Health system efficiency analysis

Health system efficiency analysis assesses how well health systems convert resources (financing, workforce, infrastructure) into health system outputs (health services) and outcomes.

Key analytical methods

Descriptive benchmarking

Data Envelopment Analysis (DEA)

Regression based relative efficiency

Extension to panel data

Use in health system performance assessment

This code summarizes key health system efficiency analyses that can be used in Health system performance assessment (HSPA).

library(tidyverse)
library(ggplot2)
library(ggrepel)
library(readxl)
library(Benchmarking)
library(frontier)
library(here)
library(sf)
library(dplyr)
library(stringr)

Descriptive benchmarking

dat <- read_excel(here ("data/data_TZ.xlsx"))

Macro-benchmarking:

  1. CCI vs Health workforce density
##Plotting
ggplot(dat, aes(x = hwf_density, y = cci)) +
  geom_point(size = 3) +
  geom_smooth(method = "lm", se = FALSE, color = "black") +
  geom_text_repel(aes(label = adminlevel_1), size = 3) +
  annotate(
    "text",
    x = Inf,
    y = -Inf,
    label = eqn_text,
    hjust = 1.1, vjust = -0.5,
    size = 4
  ) +
  labs(
    title = "Composite Coverage Index vs Health workforce density",
    x = "Health workforce density",
    y = "Composite Coverage Index"
  ) +
  theme_bw()
## `geom_smooth()` using formula = 'y ~ x'

Interpretation

DEA analysis

Given resources available in each region, how efficiently are they converted into health services and coverage?

Unit of analysis

Region (adminlevel_1)

Model choice (DEA specification)

Orientation: Output oriented

  • How much service coverage could be achieved given the current resources?

Returns to scale (how an increase in all inputs affects output) : Variable returns to scale (VRS) - (allows for increasing, decreasing and constant return to scale)

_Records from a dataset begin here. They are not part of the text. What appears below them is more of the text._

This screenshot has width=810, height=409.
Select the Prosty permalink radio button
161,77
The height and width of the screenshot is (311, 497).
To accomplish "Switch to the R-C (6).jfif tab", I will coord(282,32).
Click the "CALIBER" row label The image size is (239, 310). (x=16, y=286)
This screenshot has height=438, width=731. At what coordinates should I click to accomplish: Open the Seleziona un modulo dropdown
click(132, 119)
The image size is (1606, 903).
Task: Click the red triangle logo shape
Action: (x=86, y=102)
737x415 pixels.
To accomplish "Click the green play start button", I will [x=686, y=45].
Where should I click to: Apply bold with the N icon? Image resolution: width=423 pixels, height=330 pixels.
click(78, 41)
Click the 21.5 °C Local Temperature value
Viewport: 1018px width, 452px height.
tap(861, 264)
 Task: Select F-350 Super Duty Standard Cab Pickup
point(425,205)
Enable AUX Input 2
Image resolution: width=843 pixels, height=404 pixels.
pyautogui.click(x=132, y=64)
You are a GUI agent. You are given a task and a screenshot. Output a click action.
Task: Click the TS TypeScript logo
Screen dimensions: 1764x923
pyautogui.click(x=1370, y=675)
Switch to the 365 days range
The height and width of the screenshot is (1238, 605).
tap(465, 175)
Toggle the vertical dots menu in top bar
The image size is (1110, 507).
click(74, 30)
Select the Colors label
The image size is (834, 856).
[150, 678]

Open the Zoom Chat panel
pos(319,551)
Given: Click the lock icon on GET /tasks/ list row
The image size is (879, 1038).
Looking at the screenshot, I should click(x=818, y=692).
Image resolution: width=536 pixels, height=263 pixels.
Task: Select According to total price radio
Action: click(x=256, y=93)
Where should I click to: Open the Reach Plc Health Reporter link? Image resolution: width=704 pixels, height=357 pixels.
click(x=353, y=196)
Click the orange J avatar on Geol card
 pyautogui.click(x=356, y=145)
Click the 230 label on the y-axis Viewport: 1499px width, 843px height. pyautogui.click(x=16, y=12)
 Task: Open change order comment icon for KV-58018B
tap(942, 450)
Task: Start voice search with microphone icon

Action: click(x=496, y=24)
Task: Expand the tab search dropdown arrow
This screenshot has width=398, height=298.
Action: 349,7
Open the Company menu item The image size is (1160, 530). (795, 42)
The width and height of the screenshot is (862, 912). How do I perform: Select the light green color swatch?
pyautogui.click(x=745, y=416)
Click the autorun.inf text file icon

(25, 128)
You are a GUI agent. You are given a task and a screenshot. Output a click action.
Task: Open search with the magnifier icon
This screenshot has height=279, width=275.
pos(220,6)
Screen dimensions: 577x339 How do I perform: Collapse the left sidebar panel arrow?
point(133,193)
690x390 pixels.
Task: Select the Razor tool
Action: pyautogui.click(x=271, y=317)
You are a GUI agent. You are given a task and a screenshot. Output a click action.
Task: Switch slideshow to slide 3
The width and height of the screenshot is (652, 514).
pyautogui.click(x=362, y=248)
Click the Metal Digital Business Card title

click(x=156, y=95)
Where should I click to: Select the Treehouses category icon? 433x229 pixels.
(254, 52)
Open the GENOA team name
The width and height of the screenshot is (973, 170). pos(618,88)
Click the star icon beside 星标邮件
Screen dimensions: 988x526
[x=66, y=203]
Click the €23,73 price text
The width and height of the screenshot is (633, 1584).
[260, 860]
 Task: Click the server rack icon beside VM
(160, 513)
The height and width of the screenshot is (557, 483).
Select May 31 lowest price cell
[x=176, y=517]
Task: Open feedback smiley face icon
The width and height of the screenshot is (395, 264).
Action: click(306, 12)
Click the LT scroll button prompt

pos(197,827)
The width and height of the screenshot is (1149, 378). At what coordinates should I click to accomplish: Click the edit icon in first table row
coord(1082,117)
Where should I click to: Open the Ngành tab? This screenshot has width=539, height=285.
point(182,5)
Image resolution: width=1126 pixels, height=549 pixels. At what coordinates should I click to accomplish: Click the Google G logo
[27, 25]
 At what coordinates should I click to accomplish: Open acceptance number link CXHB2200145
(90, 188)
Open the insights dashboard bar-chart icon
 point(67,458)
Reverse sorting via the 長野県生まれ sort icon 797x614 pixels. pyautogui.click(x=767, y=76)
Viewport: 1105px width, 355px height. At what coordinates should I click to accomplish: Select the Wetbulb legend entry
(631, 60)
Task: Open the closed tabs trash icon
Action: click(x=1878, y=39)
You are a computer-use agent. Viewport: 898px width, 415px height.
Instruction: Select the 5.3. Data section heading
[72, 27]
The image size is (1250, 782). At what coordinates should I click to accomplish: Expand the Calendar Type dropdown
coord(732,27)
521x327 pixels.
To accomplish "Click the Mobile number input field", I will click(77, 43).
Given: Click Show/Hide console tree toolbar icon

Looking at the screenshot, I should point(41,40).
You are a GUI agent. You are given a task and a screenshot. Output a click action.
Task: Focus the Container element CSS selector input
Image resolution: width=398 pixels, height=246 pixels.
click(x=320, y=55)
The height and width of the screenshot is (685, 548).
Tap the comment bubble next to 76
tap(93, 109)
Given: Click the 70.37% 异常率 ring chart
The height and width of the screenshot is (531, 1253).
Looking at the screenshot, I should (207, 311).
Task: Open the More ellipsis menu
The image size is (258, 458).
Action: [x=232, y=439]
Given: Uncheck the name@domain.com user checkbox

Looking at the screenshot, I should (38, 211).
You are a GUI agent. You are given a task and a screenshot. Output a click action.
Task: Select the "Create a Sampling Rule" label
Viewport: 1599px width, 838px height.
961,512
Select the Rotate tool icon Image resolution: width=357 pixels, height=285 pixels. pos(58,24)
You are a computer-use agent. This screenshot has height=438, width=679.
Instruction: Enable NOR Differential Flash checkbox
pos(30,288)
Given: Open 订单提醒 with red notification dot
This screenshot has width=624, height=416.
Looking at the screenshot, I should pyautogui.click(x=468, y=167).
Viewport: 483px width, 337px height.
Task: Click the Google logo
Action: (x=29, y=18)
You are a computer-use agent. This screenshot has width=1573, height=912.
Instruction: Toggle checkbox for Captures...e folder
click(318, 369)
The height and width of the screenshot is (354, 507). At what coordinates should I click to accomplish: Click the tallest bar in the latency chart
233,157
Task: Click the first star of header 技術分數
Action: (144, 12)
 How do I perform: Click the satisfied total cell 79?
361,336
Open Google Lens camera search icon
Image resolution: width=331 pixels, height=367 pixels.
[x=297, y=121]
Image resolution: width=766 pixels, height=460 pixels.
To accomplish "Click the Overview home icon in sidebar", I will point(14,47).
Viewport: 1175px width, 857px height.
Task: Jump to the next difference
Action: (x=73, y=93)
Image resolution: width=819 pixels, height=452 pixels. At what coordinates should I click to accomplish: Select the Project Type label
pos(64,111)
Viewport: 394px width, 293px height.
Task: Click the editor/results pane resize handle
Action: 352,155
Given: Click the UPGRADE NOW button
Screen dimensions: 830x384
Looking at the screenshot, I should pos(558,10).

  • Allowing for heterogeneity across regions: Regions differ in size, population and system maturity

Inputs and outputs used

Inputs (resources)

  • Total Health expenditure per capita (total_health_exp_pc)

  • Health workforce density (hwf_density)

  • Facility density (fac_density)

Outputs

  • Composite coverage index for RMNCAH (cci)

Analysis

## Define input and output matrix
x <- as.matrix(dat[, c("total_health_exp_pc", "hwf_density", "fac_density")])
y <- as.matrix(dat[, c("cci")])

Run DEA

  • Output-Oriented DEA Scores : In an output-oriented Data Envelopment Analysis (DEA) model, the raw efficiency score (output expansion factor) is often formulated to measure the potential for output expansion with the same level of inputs.
  • In this case, a score of 1 indicates efficiency, while a score greater than 1 indicates inefficiency (the unit could produce more output). It is common practice to express this as 1/raw eff score (Technical efficiency) so that the score falls within the standard 0 to 1 range, where 1 is efficient.
## Knowing more about dea(), please run: ??dea()
dea_res <- dea(
  X = x,
  Y = y,
  RTS = "vrs",
  ORIENTATION = "out"
)

#Output oriented DEA produce: Output expansion factor (values >1)
#Converting to efficiency scores (0-1), inverse
dat$dea_eff <- dat$dea_eff <- 1/dea_res$eff
summary(dat$dea_eff)
##    Min. 1st Qu.  Median    Mean 3rd Qu.    Max. 
##  0.7934  0.9004  0.9782  0.9472  1.0000  1.0000

Presenting findings

Convert efficiency scores into percentage for easier interpretation (e.g.):

  • 100% → region is efficient

  • 70% → region could increase outputs by ~30% with current resources

Group DEA efficiency (%)
High efficiency ≥90%
Medium efficiency 75-89%
Low efficiency <75%
dat$dea_eff_pct <- dat$dea_eff *100

dat$dea_eff_cat <- cut(
  dat$dea_eff_pct,
  breaks = c(0, 75, 90, 100.01),
  labels = c("Low efficiency", "Medium efficiency", "High efficiency"),
  right = FALSE
)

Maps

tz_shp <- st_read (here ("Mapping/Tanzania/gadm41_TZA_1.shp"))
## Reading layer `gadm41_TZA_1' from data source 
##   `D:\Sophy\MSC_EAB\2021_2022\Countdownto2030\UManitoba_consultancy\HSPA_WHOGeneva\Draft Module 5\Analysis\Mapping\Tanzania\gadm41_TZA_1.shp' 
##   using driver `ESRI Shapefile'
## Simple feature collection with 26 features and 11 fields
## Geometry type: MULTIPOLYGON
## Dimension:     XY
## Bounding box:  xmin: 29.32717 ymin: -11.7457 xmax: 40.44514 ymax: -0.9857875
## Geodetic CRS:  WGS 84
tz_shp <- tz_shp %>%
  mutate(
    region_clean = str_replace(NAME_1, "\\s+Region$", "")
  )

setdiff(dat$adminlevel_1, tz_shp$region_clean)
## character(0)
tz_map <- tz_shp %>% 
  left_join(dat, by = c("region_clean" = "adminlevel_1"))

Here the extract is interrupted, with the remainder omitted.